What are your healthiest eating habits?
I drink plenty of water. Maura and I do a show for two and a quarter hours every day and we encourage each other to drink water throughout to stay hydrated. In terms of vitamins I take Revive Active and Cleanmarine — both are brilliant, natural and Irish. Also, I eat as much fish as I can — I’d have salmon maybe three times a week. I’m not great on the greens.
What’s your guiltiest pleasure?
Indian takeaways — I love Chicken Tikka Masala.
What would keep you awake at night?
I’ve learned how to compartmentalise. It’s only in the last year or two that I’ve said I can’t actually deal with that now, so get on with your night’s sleep. I’ve become very good at it. But I hadn’t been good for a long time.
How do you relax?
Walking and looking around and taking notice. Looking at the birds and hearing the birds — hearing something happening the ditch going in and seeing what’s happening there, going down to the river and seeing what’s happening there. I know it’s very simplistic but, you know what, it’s a tonic.
Who would you invite to your ideal tea party?
My mother Kathleen. It can be nice to sit down and talk with family — you don’t have the TV on, you put the phone away. A woman I’ve always admired is President Mary McAleese. I used to do MC for her at the Áras for a few years and afterwards we’d always sit down and have a cup of tea. That was quite special.
What’s your favourite smell?
Lavender — I find it very calming. We have it growing in the back garden and it’ll be coming up in the next couple of months.
What would you like to change about your appearance?
I work in television and my appearance is the least of my problems. I just get on with it. Again I’d prefer to be feeling better inside than looking good on the outside.
When is the last time you cried?
When Dublin won four in a row — and I’ll cry harder if they win the five in a row. [I’m from Kerry and] hopefully, we’ll put a stop to their gallop this year.

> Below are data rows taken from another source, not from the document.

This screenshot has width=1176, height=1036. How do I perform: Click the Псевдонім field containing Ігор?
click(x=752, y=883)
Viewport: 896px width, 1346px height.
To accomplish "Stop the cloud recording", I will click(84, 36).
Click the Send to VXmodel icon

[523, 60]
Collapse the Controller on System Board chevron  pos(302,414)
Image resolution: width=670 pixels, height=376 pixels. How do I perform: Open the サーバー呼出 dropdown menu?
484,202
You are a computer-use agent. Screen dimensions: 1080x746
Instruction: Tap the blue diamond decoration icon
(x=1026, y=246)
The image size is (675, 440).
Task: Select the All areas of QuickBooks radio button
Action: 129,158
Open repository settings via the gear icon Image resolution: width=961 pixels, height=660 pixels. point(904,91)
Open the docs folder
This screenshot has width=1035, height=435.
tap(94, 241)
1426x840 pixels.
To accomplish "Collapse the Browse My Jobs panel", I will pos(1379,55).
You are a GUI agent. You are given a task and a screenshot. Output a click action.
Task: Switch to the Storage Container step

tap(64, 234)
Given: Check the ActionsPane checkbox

What traits do you least like in others?
Disloyalty, ignorance is an awful one and not being empathetic is probably the biggest one.
What traits do you least like about yourself?
I can work too much. I can be tired and not mind my health as much as I should even though, to be honest, in the past couple of years I’m getting a lot, lot better.
Do you pray?
I pray every night. I say a decade of the rosary — I’ve done that since I was 11 years of age. We were brought up with it. I sleep better at night because I pray.
What would cheer up your day?
If my wife Rita and Mícheál are in good form or if my mother is in good form. You can look at all the big things — I don’t care about them; you can look at the simple, ordinary things that make me happy.